Maine Sen. Susan Collins has taken a lot of criticism for her vote to confirm Supreme Court nominee Brett Kavanaugh.
While she delivered a 45-minute floor speech last week explaining her decision, it didn't answer all the questions people have had about her vote and its ramifications. Irwin Gratz asked the senator - who's back in Washington - some of those lingering questions.
Gratz: A few questions remain after the Kavanaugh hearings last week. Your 45-minute explanation of your vote Friday for Justice Kavanaugh didn't explicitly discuss his judicial temperament. Now, retired Justice John Paul Stevens said in Kavanagh's second appearance before the Judiciary Committee he did demonstrate some bias and not a very good judicial temperament. Did that second appearance trouble you at all?
Collins: I reacted this way to judge Kavanaugh's second hearing: This was a human being who has been accused of heinous crimes, including doping and gang raping girls. I believe that he reacted as an individual who was pushed to the breaking point as a husband and father of a 10-year-old and a 13-year-old. And he reacted with great anger and anguish. I felt he crossed the line in taking the shot at the Clintons and also in his response to some of the questions. And I'm glad that he apologized to Amy Klobuchar and that he apologized in a column in The Wall Street Journal. But the fact remains that 500 people were interviewed by the American Bar Association about his temperament and they gave him rave reviews. And this was after he had contentious hearings on his first appointment to the Circuit Court in 2004, in 2006 — the Democrats held him up for two years, and he did not take it out on the litigants, lawyers or anyone else in his courtroom. So I think you have to look at that 12 years of actual experience of how he treated everyone from his clerks, to the litigants, to the attorneys practicing before him, and no one had anything negative to say about his temperment.
You've said you hope a silver lining in all of this is further encouragement for women to tell their stories of abuse. President Donald Trump last night said the allegations against Justice Kavanaugh were a hoax. You yourself last week suggested Dr. Christine Blasey Ford at least perhaps got the wrong man. Is all of this really going to encourage women to speak out?

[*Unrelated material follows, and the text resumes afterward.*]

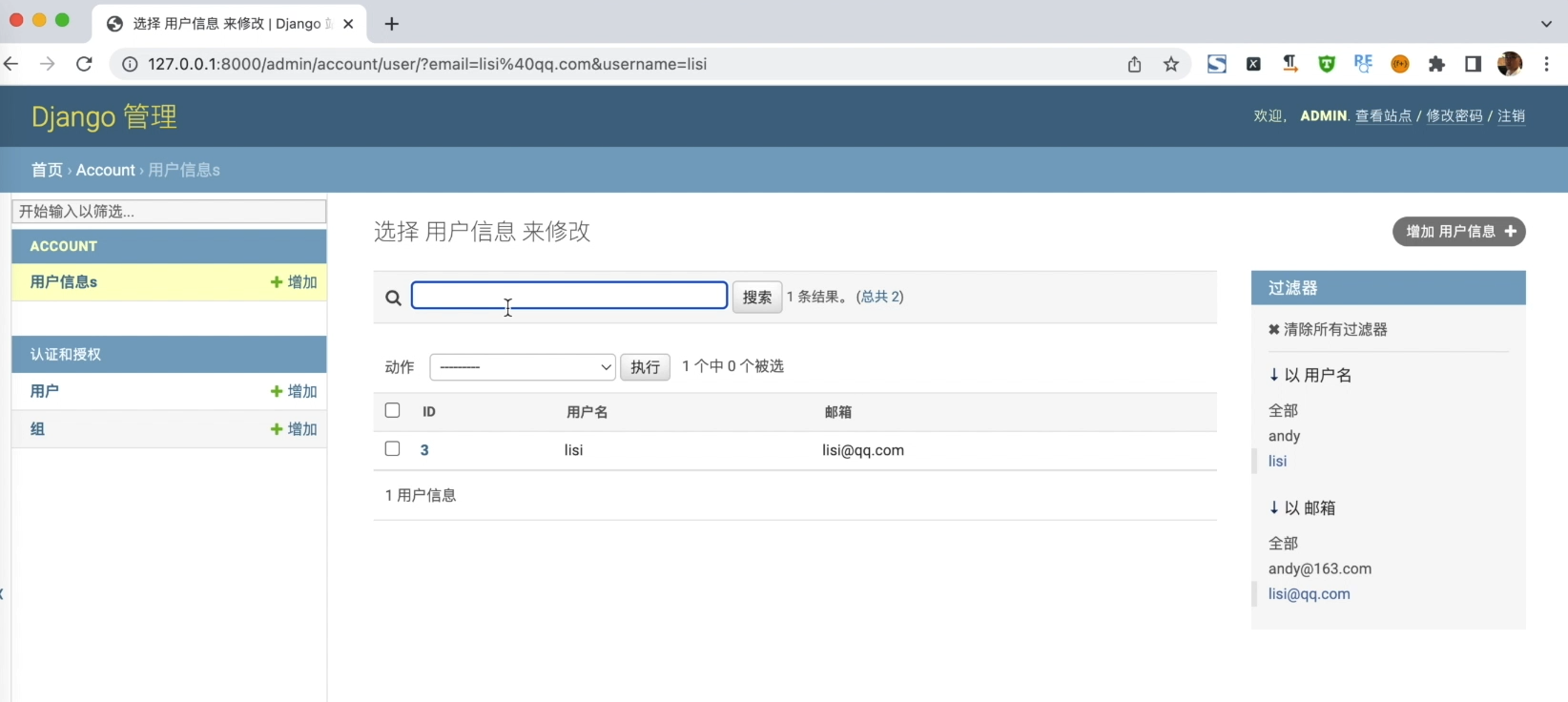Open the browser extensions puzzle icon
This screenshot has height=702, width=1568.
point(1436,64)
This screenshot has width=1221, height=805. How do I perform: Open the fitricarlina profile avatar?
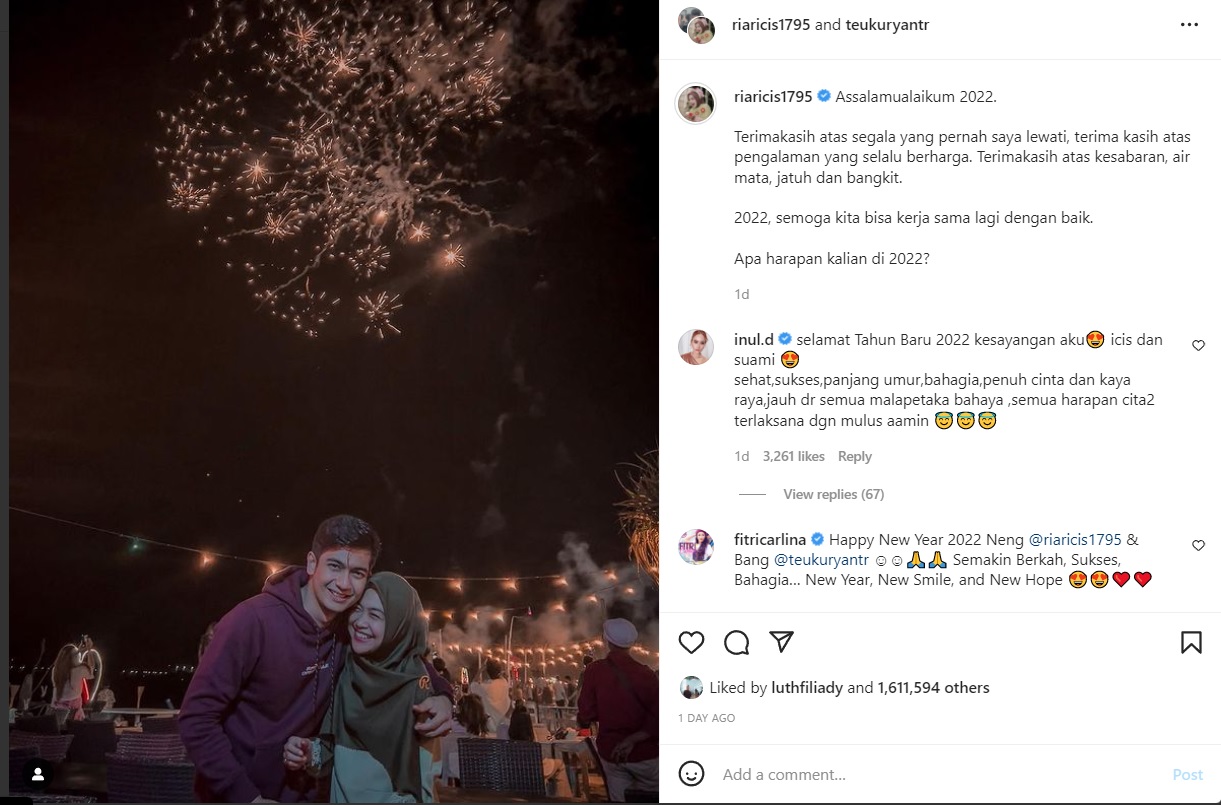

I think the #metoo movement and these hearings have been an awakening in our country of how prevalent sexual assault is. Sexual harassment I think we knew existed. And many have experienced it. But the pervasiveness of sexual assault is truly shocking and demands action. It's one of the most underreported crimes in this country, and many women have not been coming forward as they need to at the time of the assault. And that's what we need to have happen. So I think it's raised public awareness of just how pervasive this crime is in our country. I have never criticized Dr. Ford. I respect her. I think she was brave. And my regret is that the allegations that she raised were not treated as she wanted them to be treated, and that is in confidence, but rather that someone from the committee who had access to her full letter with her name disregarded her expressed wishes and gave the letter to the press. And I think that was truly disgraceful. And I can see how that action could be discouraging. But my hope is that there's been a new level of realization in this country.
There's been some harsh criticism for you over the weekend as well, both in the media and online from people who say that, based on the fact that you laid out such a detailed case in support of Justice Kavanaugh on Friday, it didn't appear that you were ever undecided about his confirmation, or didn't sound like you really had struggled over it. Did you? At what point did you make up your mind?
That's the most ridiculous of the many allegations that have been levied against me. Keep in mind that the hearings on Judge Kavanagh and his nomination occurred in — he was nominated on July 8 or 9 and I immediately started working on this. I assembled a team of 19 attorneys, and many from the nonpartisan Congressional Research Service. I started reading his opinions, his speeches, his law review articles, because I was very concerned about what his views were on precedent because of Roe v. Wade. And I spent two hours — more than two hours — interviewing him in August. After I had done extensive preparation and gone through a longer interview with him than any other senator, I then listened to his first hearing, which was right after Labor Day, and at that point I felt comfortable in deciding that I would likely vote for him. We started to put together the speech and I started working on it. Then the allegations from Christine Blasey Ford came forth and put the whole confirmation process in a tailspin. So this was two parts. As you look or listen to my speech, I spent a tremendous amount of time talking about the questions that I asked Judge Kavanaugh, ranging from: Did he make any commitments to the White House or to the Federalist Society, or anyone else? Something he answered in the negative.
Have you made any decision yet about seeking re-election in 2020?
No I have not. I don't make decisions way in advance on re-election. So I'll deal with that at the appropriate time.
This interview was lightly edited for clarity.